И все же сказанного недостаточно, чтобы объяснить без дальних слов, какую угрозу таит в себе эта история. Не исключено, что ее значение больше, чем может показаться на первый взгляд; не исключено, что в Румковском отражаемся все мы: его двойственность — это наша двойственность, заложенная в нас изначально, при смешении глины и духа; его болезнь — это наша болезнь, болезнь западной цивилизации, которая «сходит в ад под звуки труб и барабанов»; его жалкая мишура — искаженные образы наших представлений о престиже. Его безумие — это безумие того человека, того «факира на час», которого описывает Изабелла в шекспировской пьесе «Мера за меру»:[20]

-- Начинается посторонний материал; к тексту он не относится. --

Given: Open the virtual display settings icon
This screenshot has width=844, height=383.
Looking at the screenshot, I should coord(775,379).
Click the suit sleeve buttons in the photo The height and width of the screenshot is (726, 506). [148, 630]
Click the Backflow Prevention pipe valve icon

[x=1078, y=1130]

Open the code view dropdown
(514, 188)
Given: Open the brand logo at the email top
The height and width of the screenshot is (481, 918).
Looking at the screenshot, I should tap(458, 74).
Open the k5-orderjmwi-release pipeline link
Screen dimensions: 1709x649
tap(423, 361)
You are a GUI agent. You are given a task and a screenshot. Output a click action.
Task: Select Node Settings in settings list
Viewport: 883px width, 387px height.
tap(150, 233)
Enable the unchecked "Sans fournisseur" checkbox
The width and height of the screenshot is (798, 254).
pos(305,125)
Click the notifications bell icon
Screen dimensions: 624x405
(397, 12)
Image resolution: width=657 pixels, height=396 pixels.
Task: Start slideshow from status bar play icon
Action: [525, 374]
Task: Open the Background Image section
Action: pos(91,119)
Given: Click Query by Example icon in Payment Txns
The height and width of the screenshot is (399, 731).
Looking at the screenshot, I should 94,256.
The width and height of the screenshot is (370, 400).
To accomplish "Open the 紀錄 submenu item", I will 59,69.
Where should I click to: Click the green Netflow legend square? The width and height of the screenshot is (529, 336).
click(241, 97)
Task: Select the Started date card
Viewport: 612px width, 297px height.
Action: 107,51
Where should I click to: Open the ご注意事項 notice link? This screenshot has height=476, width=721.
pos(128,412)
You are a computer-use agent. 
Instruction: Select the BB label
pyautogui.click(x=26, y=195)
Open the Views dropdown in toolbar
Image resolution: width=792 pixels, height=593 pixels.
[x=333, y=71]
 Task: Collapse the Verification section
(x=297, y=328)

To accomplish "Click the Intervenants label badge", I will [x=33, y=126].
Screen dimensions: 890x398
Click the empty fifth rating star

Но гордый человек, что облечен
Минутным кратковременным величьем
И так в себе уверен, что не помнит,
Что хрупок, как стекло, — он перед небом
Кривляется, как злая обезьяна,
И так, что плачут ангелы над ним…
Как всех румковских, нас завораживают власть и престиж, заставляя забывать о том, насколько хрупкое создание человек. Мы входим в сговор с властью, добровольно или нет, забывая, что все мы находимся внутри гетто — гетто, окруженного стеной, по ту сторону которой нас ждут повелители смерти. И готовый к отправлению поезд.
III. Стыд
Существует стереотип, использованный несчетное количество раз, освященный литературой и поэзией, подхваченный кинематографом: ураган прошел, возвращается «покой после бури»,[21] и сердца охватывает ликование. «Освобождение от страданий — радость для нас». За болезнью следует выздоровление, томящиеся в неволе дожидаются освободителей под развевающимися знаменами, солдат возвращается с войны к своей семье, к мирной жизни.
Если судить по воспоминаниям многих уцелевших и даже моим собственным, пессимист Леопарди, демонстрируя в своем стихотворении не свойственный ему оптимизм, очень далек от истины. В большинстве случаев освобождение оказывалось и не веселым, и не радостным; чаще всего оно происходило на трагическом фоне разрушений, массовых убийств и страданий. А когда человек снова начинал превращаться в человека, то есть ощущать себя ответственным, к нему возвращались человеческие чувства: боль за пропавших без вести или погибших близких, за вселенские муки, которые он видел вокруг, за свое физическое измождение, казавшееся уже непоправимым, неизлечимым недугом, и мысли о том, что жизнь надо начинать заново, среди руин, подчас в одиночку. Не «радость-дитя горя», а горе — дитя горя. Освобождение от страданий было либо кратковременной радостью, либо радостью только для редких счастливцев, очень уж простых душ.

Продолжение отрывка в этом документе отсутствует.